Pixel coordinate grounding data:
● ● ● ● ●

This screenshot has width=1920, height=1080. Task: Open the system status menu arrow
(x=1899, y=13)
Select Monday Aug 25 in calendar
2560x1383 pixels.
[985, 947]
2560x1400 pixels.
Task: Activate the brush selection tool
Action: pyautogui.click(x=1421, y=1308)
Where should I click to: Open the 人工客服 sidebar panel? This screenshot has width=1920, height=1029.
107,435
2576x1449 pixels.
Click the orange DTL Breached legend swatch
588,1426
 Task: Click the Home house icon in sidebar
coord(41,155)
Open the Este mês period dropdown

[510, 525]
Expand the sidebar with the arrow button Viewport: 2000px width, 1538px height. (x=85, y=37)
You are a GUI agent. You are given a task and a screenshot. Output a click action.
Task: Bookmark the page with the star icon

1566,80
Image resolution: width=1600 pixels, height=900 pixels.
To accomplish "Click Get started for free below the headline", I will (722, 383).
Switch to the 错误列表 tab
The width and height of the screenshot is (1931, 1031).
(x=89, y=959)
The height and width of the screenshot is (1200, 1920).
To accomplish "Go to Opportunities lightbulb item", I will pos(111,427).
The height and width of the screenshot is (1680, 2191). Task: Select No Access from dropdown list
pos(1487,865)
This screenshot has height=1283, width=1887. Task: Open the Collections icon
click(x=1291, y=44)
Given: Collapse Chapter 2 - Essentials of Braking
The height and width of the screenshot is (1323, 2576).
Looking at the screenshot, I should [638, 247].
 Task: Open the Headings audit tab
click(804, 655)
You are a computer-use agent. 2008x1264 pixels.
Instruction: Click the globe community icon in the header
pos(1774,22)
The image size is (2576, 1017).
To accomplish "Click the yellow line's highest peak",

● ● ● ● ●

Task to carry out
Copy the records above. Leave out nothing.

Result of the task
This screenshot has width=1920, height=1080. Task: Open the system status menu arrow
(x=1899, y=13)
Select Monday Aug 25 in calendar
2560x1383 pixels.
[985, 947]
2560x1400 pixels.
Task: Activate the brush selection tool
Action: pyautogui.click(x=1421, y=1308)
Where should I click to: Open the 人工客服 sidebar panel? This screenshot has width=1920, height=1029.
107,435
2576x1449 pixels.
Click the orange DTL Breached legend swatch
588,1426
 Task: Click the Home house icon in sidebar
coord(41,155)
Open the Este mês period dropdown

[510, 525]
Expand the sidebar with the arrow button Viewport: 2000px width, 1538px height. (x=85, y=37)
You are a GUI agent. You are given a task and a screenshot. Output a click action.
Task: Bookmark the page with the star icon

1566,80
Image resolution: width=1600 pixels, height=900 pixels.
To accomplish "Click Get started for free below the headline", I will (722, 383).
Switch to the 错误列表 tab
The width and height of the screenshot is (1931, 1031).
(x=89, y=959)
The height and width of the screenshot is (1200, 1920).
To accomplish "Go to Opportunities lightbulb item", I will pos(111,427).
The height and width of the screenshot is (1680, 2191). Task: Select No Access from dropdown list
pos(1487,865)
This screenshot has height=1283, width=1887. Task: Open the Collections icon
click(x=1291, y=44)
Given: Collapse Chapter 2 - Essentials of Braking
The height and width of the screenshot is (1323, 2576).
Looking at the screenshot, I should [638, 247].
 Task: Open the Headings audit tab
click(804, 655)
You are a computer-use agent. 2008x1264 pixels.
Instruction: Click the globe community icon in the header
pos(1774,22)
The image size is (2576, 1017).
To accomplish "Click the yellow line's highest peak",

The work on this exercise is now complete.